EXERCISE:
Transcribe exactly the lines that fall between the one holding "For every named" and the one holding "NEDİR? (737, 107)", inclusive, from the entries below.

PROVIDED MATERIAL:
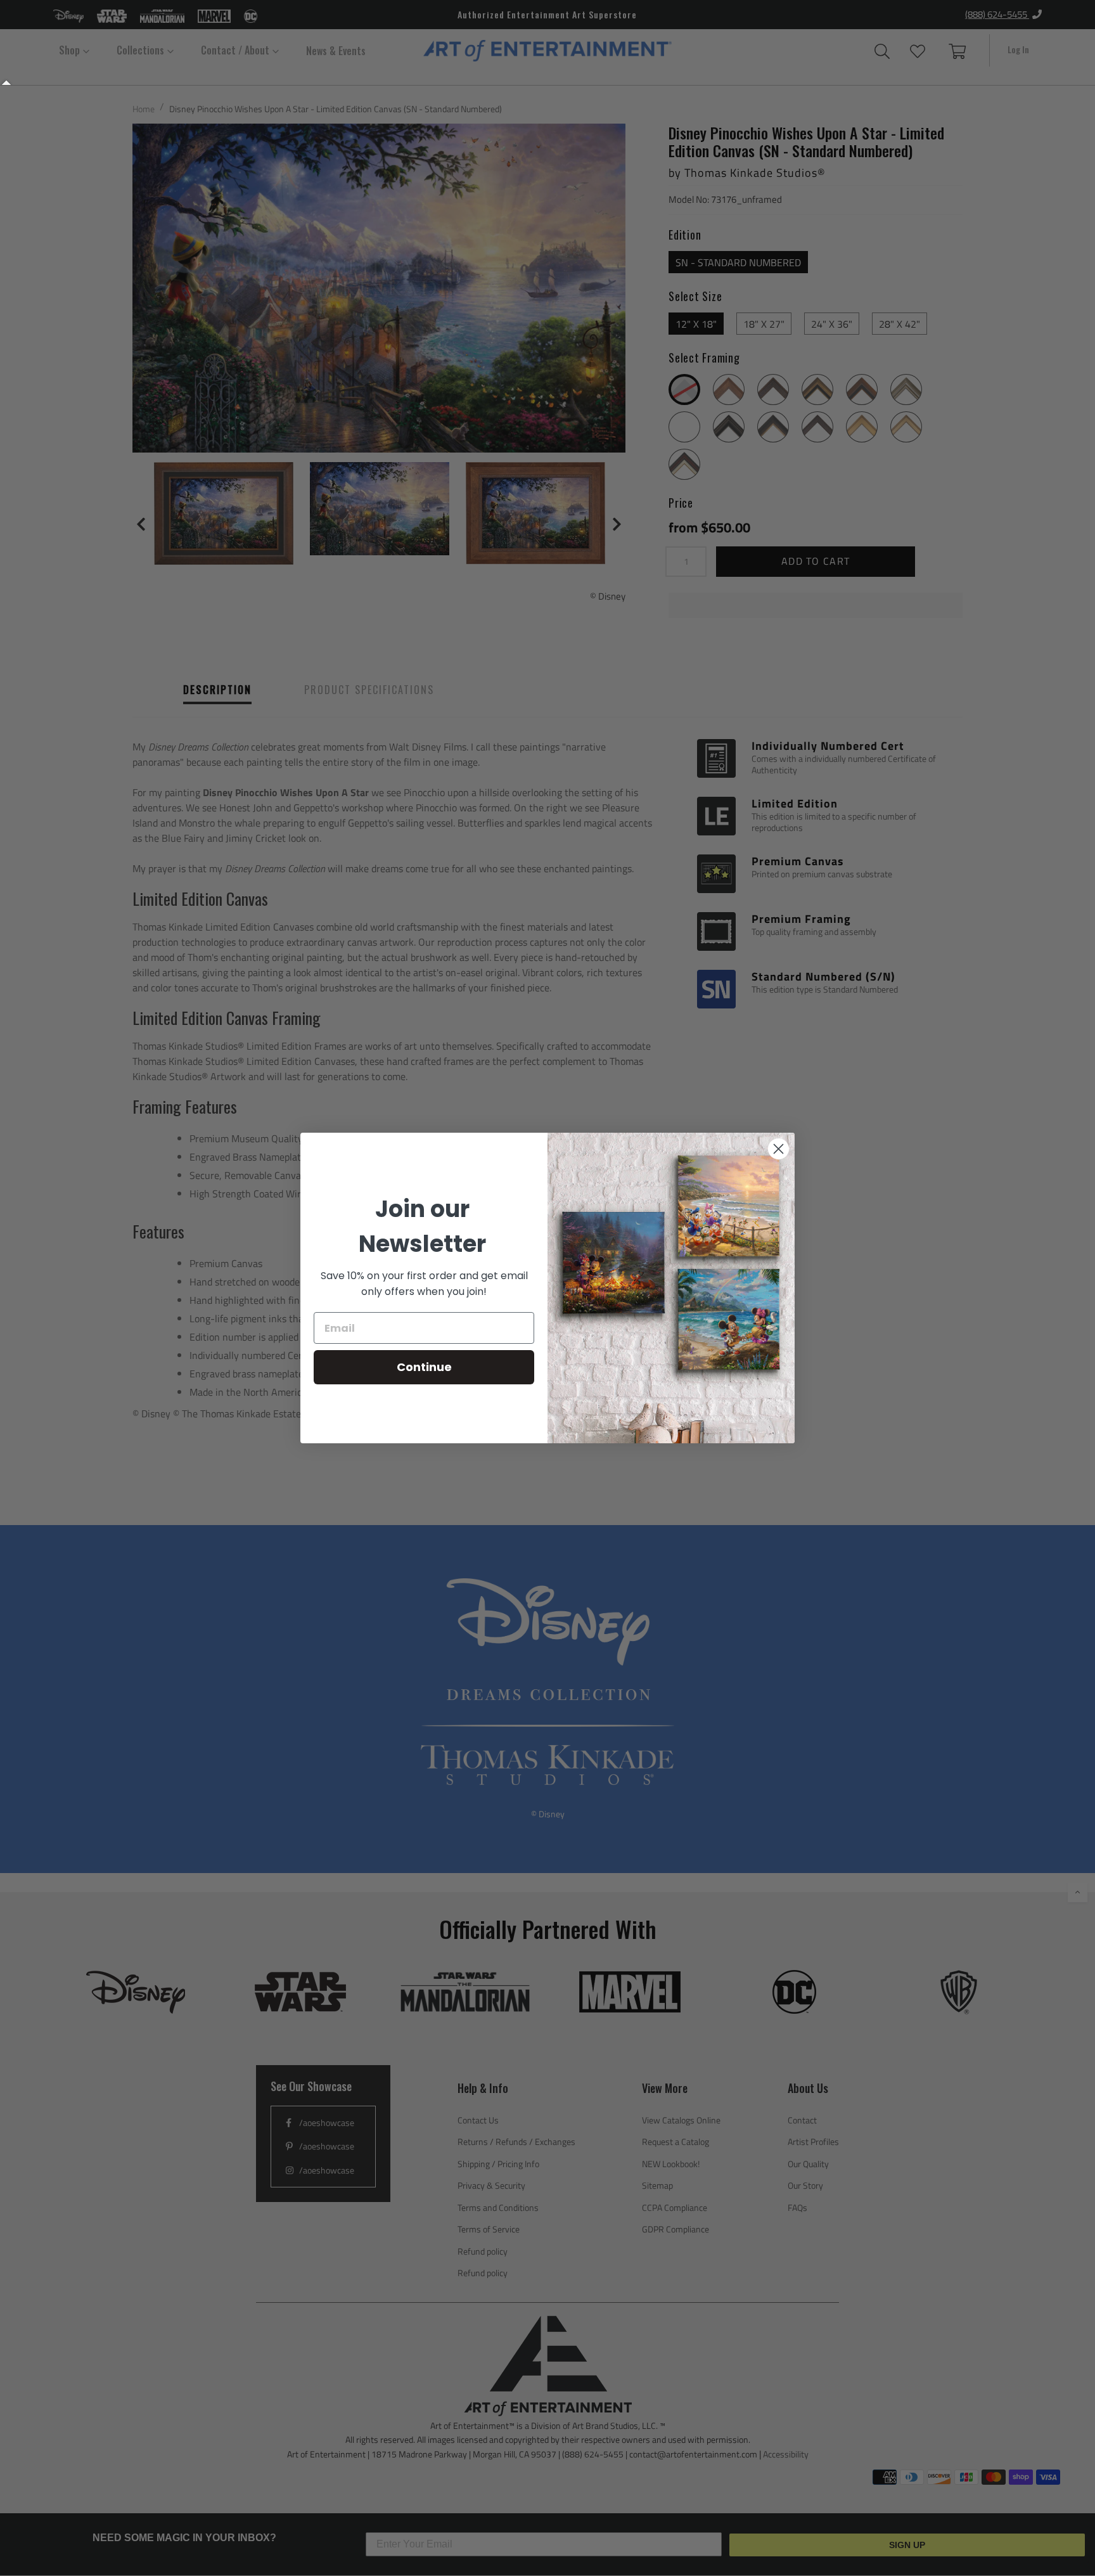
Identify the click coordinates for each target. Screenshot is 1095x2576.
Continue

...

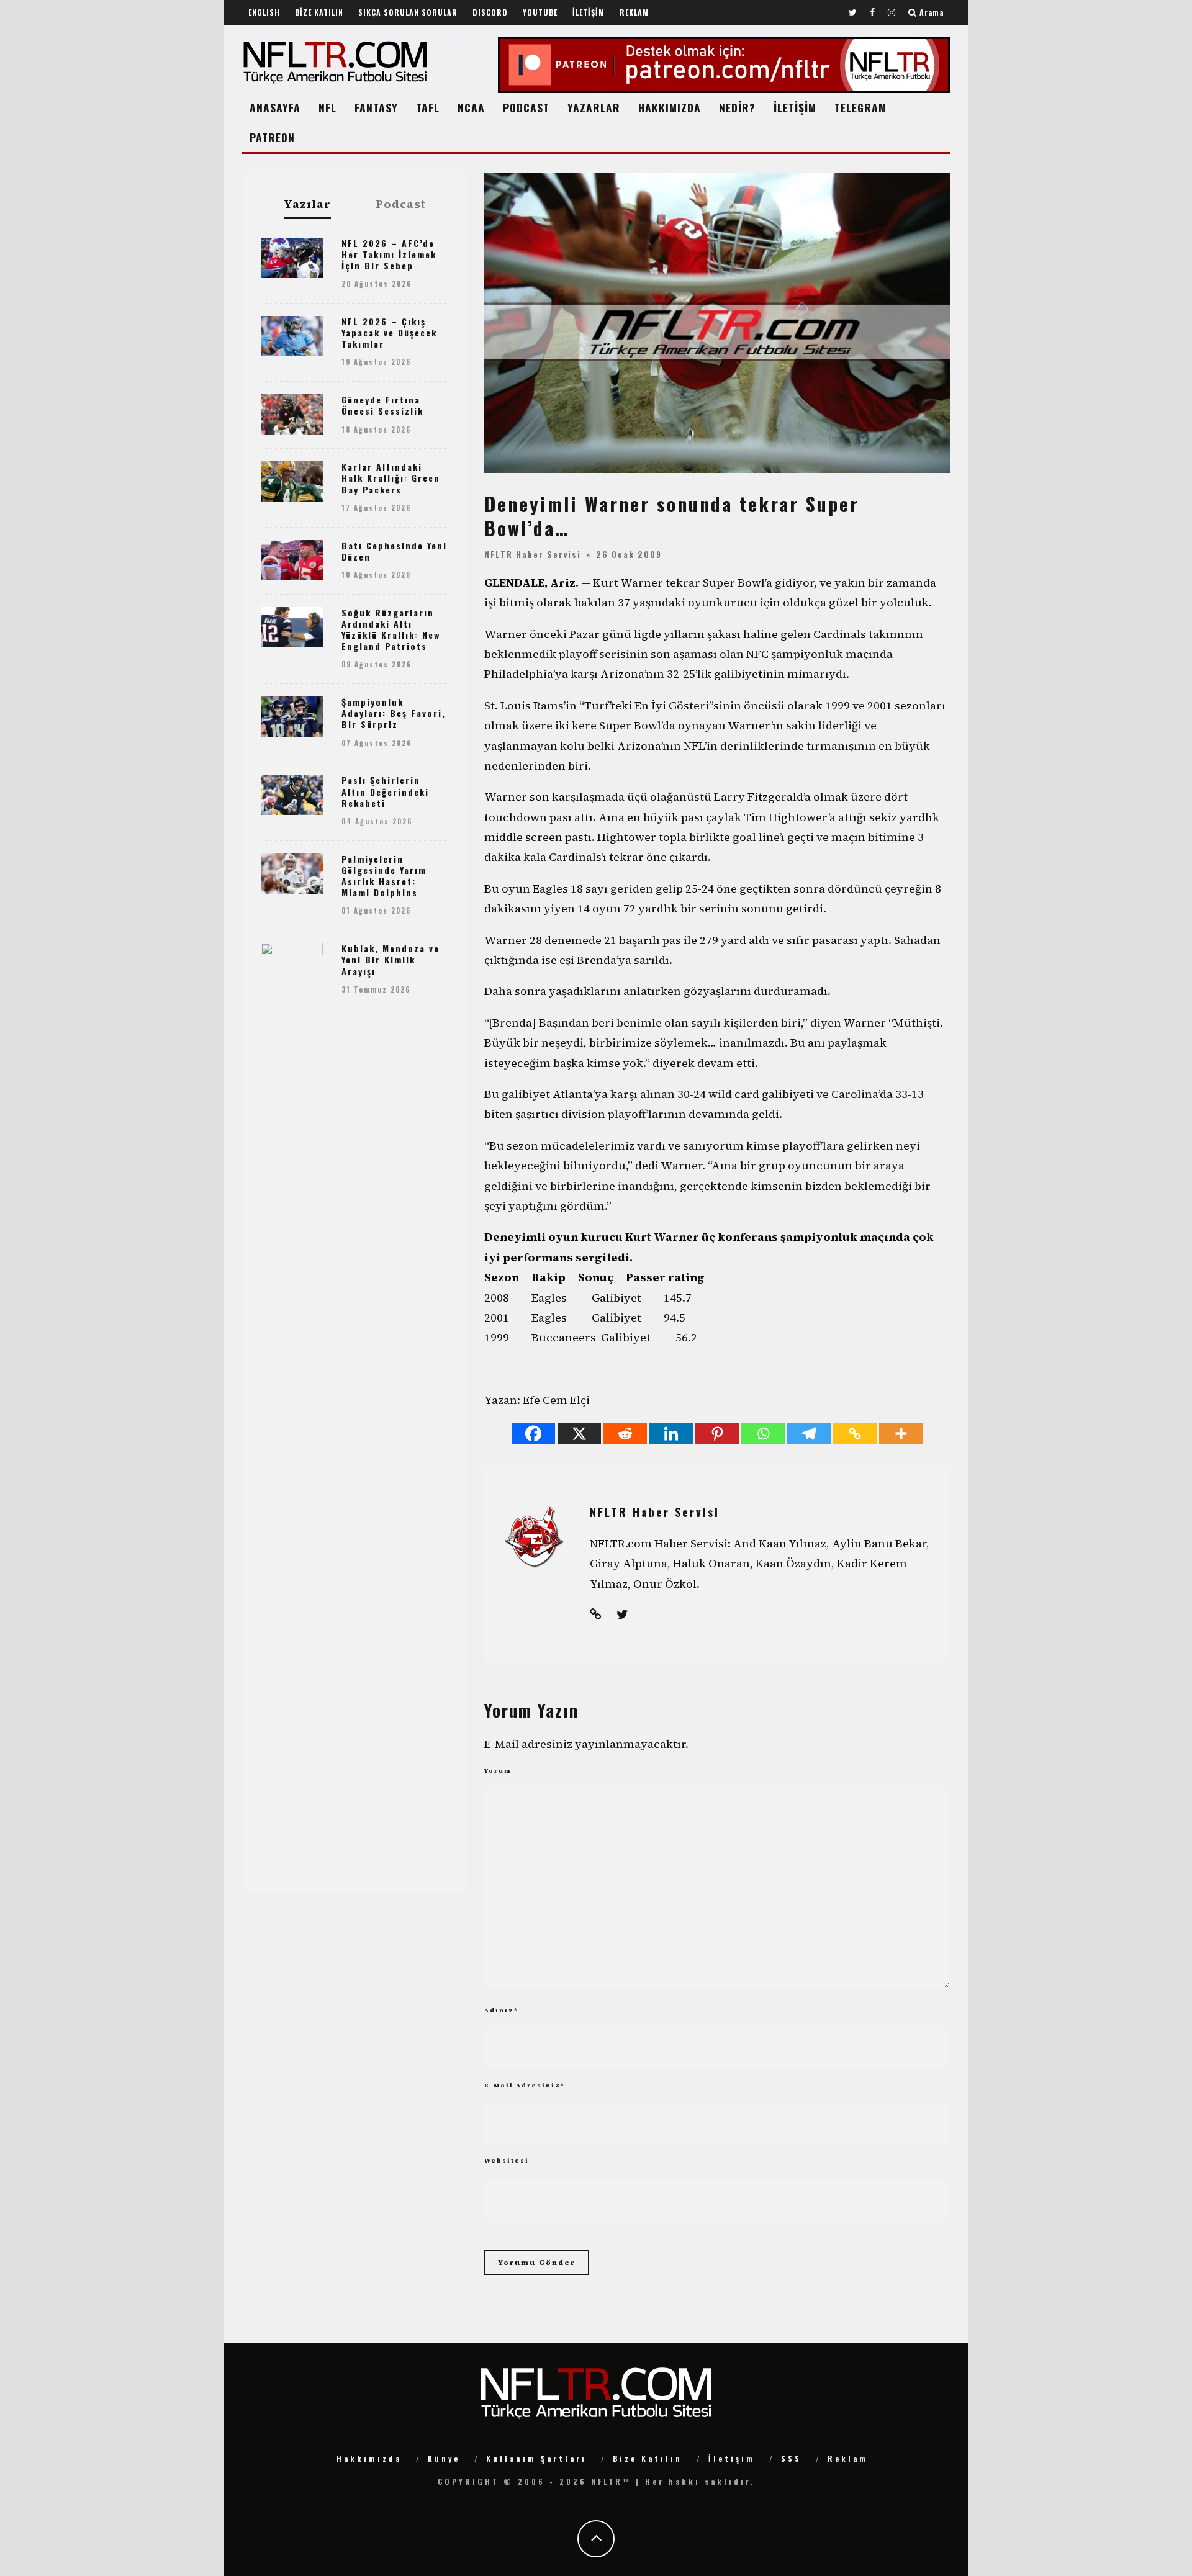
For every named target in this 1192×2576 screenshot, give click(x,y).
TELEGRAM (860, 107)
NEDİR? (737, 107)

TASK RESPONSE:
For every named target in this 1192×2576 screenshot, give click(x,y).
TELEGRAM (860, 107)
NEDİR? (737, 107)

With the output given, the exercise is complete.